(Your instructions):
Copy word for word, please, the lines of the entries below running from the one containing "Where should I click to: Click the Amazon" to the one containing "1450x760 pixels.", both ends included.

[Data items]
══════════════════════════════

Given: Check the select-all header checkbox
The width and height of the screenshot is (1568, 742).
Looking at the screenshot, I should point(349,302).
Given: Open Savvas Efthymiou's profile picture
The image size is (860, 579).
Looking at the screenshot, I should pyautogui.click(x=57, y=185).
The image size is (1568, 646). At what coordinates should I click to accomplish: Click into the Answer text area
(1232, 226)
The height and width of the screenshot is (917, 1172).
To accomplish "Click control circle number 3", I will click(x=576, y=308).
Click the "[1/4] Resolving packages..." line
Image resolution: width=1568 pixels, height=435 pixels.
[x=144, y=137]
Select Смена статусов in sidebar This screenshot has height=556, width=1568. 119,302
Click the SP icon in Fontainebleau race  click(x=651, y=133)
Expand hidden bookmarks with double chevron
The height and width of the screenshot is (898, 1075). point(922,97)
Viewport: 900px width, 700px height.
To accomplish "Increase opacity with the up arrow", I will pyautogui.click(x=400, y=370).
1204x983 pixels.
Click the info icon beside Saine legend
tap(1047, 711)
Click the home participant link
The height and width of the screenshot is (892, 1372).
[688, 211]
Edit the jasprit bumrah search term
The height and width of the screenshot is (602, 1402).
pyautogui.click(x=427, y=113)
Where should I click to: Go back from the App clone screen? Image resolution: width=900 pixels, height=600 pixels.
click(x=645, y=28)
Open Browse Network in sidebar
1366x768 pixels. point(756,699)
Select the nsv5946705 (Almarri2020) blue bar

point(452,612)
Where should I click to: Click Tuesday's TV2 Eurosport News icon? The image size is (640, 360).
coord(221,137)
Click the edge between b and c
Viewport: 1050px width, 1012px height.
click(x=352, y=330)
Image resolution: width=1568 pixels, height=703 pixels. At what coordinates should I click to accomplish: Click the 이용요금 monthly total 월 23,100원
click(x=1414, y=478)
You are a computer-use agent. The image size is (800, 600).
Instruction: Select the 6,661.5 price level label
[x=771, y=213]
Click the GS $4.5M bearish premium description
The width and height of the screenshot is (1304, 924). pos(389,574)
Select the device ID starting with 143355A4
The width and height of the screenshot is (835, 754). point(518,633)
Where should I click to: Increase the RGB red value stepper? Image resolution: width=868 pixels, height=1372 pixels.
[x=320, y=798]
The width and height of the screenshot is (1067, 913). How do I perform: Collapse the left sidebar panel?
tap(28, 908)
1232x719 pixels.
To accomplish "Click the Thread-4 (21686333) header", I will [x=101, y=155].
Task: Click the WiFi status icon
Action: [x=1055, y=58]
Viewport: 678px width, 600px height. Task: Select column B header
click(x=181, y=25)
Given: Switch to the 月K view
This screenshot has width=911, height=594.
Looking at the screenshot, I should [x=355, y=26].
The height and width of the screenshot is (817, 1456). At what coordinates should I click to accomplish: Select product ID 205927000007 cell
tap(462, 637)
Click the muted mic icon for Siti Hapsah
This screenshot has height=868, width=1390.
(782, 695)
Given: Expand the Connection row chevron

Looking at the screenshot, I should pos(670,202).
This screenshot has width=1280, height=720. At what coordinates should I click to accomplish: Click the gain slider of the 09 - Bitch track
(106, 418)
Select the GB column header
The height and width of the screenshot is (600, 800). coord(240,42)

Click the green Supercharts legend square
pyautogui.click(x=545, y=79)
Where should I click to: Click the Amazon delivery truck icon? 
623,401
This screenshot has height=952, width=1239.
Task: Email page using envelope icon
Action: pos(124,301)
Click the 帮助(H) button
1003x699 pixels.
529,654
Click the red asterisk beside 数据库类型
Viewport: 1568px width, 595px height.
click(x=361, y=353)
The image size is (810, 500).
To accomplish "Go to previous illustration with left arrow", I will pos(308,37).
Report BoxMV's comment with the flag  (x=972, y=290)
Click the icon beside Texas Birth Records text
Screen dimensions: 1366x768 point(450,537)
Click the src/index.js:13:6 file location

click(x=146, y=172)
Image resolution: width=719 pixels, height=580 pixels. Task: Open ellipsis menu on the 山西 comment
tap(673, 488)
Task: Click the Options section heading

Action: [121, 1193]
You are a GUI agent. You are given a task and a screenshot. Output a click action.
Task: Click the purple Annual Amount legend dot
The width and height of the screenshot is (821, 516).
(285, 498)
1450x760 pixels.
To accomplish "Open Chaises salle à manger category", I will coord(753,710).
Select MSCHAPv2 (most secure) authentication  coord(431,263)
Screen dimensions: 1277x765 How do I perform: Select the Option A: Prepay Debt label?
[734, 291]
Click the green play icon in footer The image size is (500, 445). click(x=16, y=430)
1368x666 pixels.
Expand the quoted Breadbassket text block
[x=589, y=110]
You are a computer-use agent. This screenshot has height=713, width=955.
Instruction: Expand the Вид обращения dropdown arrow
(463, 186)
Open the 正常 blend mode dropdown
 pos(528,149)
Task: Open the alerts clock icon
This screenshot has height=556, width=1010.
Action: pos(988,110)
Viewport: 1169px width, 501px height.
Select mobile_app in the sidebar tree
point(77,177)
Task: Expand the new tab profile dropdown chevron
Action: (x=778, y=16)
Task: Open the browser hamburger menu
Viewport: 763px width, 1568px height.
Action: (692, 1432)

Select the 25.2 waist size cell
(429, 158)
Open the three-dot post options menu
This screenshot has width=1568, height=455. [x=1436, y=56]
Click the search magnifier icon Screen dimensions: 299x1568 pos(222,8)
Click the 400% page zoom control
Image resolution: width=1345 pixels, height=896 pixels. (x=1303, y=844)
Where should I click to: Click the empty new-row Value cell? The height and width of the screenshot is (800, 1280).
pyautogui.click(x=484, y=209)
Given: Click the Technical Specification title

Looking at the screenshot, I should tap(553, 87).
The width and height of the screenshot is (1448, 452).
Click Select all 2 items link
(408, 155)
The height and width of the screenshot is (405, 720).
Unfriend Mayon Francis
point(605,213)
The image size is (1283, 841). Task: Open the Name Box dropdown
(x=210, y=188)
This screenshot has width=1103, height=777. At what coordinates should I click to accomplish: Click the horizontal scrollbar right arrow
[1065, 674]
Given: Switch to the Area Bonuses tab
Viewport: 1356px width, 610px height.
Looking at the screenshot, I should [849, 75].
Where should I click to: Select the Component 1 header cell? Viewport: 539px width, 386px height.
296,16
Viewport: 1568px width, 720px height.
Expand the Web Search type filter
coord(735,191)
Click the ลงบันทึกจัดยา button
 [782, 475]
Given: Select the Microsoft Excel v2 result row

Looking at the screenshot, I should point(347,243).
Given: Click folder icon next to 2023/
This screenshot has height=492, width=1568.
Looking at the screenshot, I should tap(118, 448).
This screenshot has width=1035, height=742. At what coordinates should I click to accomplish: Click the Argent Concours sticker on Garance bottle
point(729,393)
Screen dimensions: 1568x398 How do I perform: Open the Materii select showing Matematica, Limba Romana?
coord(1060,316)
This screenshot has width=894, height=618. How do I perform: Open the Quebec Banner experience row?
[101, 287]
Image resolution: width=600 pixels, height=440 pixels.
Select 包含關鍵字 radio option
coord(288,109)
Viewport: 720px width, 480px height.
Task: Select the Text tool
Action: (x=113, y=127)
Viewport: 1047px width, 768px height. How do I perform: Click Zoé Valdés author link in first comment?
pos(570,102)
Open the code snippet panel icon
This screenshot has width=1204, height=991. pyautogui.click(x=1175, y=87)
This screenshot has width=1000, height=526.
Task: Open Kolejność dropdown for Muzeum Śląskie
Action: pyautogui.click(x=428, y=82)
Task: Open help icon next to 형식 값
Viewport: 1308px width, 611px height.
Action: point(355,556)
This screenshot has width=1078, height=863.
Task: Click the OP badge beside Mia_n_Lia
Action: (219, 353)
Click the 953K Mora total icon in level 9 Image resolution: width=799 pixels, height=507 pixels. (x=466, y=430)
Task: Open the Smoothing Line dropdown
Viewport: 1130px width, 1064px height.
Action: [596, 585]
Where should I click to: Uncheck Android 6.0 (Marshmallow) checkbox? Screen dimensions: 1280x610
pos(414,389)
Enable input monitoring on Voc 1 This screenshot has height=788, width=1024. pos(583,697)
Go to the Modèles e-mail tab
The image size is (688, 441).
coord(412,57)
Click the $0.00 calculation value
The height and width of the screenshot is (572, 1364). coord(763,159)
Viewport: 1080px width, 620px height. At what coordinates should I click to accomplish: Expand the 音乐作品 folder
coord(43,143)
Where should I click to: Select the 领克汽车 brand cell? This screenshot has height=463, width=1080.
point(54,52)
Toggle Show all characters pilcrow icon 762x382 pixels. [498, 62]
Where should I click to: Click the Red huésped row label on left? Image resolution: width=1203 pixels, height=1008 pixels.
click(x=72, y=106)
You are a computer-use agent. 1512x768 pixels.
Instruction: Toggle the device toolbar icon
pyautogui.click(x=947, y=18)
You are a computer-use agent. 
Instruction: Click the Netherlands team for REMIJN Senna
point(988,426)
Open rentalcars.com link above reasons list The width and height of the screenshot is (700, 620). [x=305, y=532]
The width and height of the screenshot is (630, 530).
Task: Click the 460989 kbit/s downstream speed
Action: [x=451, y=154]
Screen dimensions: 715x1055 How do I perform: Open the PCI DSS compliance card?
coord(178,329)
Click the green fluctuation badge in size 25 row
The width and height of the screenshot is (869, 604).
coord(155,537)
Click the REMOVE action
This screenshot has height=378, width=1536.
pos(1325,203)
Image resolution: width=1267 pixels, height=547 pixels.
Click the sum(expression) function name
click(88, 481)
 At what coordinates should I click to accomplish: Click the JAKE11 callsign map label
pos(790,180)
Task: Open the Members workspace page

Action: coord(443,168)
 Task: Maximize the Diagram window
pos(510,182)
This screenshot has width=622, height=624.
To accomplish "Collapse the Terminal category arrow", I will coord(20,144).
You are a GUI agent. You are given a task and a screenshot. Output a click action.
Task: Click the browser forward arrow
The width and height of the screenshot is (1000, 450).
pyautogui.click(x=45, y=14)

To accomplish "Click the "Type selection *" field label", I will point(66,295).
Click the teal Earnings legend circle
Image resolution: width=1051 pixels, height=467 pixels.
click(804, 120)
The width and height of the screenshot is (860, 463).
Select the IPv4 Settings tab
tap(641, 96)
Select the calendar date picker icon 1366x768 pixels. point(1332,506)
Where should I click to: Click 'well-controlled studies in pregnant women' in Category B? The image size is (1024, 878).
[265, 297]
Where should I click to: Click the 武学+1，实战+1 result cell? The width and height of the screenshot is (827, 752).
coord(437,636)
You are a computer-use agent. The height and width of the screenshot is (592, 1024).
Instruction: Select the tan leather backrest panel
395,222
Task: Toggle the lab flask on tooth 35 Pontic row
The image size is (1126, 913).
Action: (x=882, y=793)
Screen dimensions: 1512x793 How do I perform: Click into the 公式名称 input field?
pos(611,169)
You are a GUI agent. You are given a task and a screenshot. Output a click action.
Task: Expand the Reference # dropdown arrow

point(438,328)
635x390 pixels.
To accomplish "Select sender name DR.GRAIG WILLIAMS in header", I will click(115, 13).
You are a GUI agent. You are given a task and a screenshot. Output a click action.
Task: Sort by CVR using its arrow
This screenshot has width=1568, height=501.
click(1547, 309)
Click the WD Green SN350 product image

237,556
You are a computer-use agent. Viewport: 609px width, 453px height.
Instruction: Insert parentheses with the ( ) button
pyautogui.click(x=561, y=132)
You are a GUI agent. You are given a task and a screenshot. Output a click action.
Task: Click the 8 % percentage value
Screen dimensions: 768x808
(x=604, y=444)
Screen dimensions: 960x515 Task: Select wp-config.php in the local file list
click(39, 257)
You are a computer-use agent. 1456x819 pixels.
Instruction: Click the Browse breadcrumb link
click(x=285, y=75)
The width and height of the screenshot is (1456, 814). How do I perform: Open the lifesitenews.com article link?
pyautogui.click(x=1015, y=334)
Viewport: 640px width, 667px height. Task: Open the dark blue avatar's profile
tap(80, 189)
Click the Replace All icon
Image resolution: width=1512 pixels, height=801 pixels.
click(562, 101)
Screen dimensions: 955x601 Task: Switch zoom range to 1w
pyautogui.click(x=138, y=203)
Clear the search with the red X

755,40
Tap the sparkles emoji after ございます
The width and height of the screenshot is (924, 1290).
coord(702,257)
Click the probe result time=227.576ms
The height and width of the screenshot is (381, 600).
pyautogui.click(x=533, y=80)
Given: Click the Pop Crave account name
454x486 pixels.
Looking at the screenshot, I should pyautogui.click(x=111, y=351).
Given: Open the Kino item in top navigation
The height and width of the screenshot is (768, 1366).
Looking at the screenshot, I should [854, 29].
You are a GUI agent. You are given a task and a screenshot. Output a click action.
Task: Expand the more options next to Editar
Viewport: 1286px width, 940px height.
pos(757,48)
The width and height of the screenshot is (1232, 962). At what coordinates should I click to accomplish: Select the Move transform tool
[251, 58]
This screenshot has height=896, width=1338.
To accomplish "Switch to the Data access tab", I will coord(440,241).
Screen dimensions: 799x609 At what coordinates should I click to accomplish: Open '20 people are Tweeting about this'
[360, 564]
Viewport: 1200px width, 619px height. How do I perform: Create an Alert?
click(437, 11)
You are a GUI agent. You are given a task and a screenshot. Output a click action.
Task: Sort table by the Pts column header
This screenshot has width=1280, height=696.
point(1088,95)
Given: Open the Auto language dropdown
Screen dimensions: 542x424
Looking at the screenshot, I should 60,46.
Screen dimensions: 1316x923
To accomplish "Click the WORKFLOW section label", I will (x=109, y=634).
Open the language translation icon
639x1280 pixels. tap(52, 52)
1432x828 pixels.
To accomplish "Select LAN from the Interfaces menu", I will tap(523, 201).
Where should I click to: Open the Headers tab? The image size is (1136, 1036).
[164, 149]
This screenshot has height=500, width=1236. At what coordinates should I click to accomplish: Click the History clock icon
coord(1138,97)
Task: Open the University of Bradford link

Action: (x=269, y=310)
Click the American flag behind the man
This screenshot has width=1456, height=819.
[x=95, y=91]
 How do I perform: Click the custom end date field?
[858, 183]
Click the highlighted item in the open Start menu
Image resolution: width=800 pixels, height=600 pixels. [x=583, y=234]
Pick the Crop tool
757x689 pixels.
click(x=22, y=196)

══════════════════════════════

(Exercise result):
Where should I click to: Click the Amazon delivery truck icon? 
623,401
This screenshot has height=952, width=1239.
Task: Email page using envelope icon
Action: pos(124,301)
Click the 帮助(H) button
1003x699 pixels.
529,654
Click the red asterisk beside 数据库类型
Viewport: 1568px width, 595px height.
click(x=361, y=353)
The image size is (810, 500).
To accomplish "Go to previous illustration with left arrow", I will pos(308,37).
Report BoxMV's comment with the flag  (x=972, y=290)
Click the icon beside Texas Birth Records text
Screen dimensions: 1366x768 point(450,537)
Click the src/index.js:13:6 file location

click(x=146, y=172)
Image resolution: width=719 pixels, height=580 pixels. Task: Open ellipsis menu on the 山西 comment
tap(673, 488)
Task: Click the Options section heading

Action: [121, 1193]
You are a GUI agent. You are given a task and a screenshot. Output a click action.
Task: Click the purple Annual Amount legend dot
The width and height of the screenshot is (821, 516).
(285, 498)
1450x760 pixels.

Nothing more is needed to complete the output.